Em crise com a direção do partido, deputados do Novo reclamaram ao Bastidor do que qualificam de intromissão de João Amoêdo em seus trabalhos. Os pitacos vão desde os auxílios a que os parlamentares podem ou não receber até qual tipo de Uber devem usar em suas viagens.

O Novo tem uma política rígida sobre gastos de parlamentares – sempre exige economia próxima a 50% das verbas disponibilizadas. Mas o partido não deixa claro onde o político deve cortar. Preocupa-se somente com o resultado.

As intromissões, segundo um parlamentar da sigla, vêm do Departamento de Apoio ao Mandatário. A estrutura criada, conta essa fonte, é chamada jocosamente de “Gestapo do Amoêdo”, pois colhe informações junto aos deputados e as leva diretamente ao ex-presidenciável.

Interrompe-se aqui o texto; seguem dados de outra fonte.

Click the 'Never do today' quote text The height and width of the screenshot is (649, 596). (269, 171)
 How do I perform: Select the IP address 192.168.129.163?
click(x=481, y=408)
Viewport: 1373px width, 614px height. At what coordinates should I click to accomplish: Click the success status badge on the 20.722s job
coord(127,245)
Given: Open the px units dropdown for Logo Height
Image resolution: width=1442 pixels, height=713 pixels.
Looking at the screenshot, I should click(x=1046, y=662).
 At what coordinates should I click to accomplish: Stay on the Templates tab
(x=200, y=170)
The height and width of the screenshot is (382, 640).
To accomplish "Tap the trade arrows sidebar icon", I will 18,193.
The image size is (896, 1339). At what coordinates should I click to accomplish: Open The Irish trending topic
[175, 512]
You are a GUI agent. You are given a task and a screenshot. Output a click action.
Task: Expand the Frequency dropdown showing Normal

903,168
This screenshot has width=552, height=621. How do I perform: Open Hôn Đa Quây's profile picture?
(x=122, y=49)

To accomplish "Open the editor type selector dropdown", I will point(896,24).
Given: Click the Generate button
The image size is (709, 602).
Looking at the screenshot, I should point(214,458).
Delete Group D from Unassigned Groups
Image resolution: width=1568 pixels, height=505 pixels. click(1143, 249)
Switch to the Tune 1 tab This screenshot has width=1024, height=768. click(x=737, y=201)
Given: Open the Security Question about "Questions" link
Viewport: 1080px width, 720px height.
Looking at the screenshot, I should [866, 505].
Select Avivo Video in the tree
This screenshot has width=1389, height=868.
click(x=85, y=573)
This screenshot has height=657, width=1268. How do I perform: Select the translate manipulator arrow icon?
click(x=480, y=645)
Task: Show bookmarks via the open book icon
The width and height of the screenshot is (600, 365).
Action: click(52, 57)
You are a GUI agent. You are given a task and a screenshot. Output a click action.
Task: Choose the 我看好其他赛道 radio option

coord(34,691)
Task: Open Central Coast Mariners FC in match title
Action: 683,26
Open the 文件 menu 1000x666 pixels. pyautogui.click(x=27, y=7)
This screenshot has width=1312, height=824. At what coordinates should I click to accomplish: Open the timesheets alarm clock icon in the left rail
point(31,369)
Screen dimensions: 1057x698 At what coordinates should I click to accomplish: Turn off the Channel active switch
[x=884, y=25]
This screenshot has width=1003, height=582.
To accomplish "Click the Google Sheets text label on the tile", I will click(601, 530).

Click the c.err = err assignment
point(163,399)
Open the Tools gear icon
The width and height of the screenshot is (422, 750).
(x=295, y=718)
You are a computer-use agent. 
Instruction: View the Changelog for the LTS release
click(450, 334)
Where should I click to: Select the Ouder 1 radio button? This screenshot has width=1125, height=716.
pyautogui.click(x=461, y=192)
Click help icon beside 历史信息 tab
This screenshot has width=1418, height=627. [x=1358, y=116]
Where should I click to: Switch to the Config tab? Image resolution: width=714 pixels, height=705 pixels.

Procurado, o Novo disse: “A atual chapa do diretório nacional foi eleita por unanimidade em setembro de 2019, tendo João Amoêdo como presidente. Amoêdo renunciou em março de 2020 e não tem nenhuma ingerência direta ou indireta sobre a gestão partidária. Todos os contratados da executiva nacional do NOVO seguem as diretrizes, estratégias e decisões do Diretório Nacional”.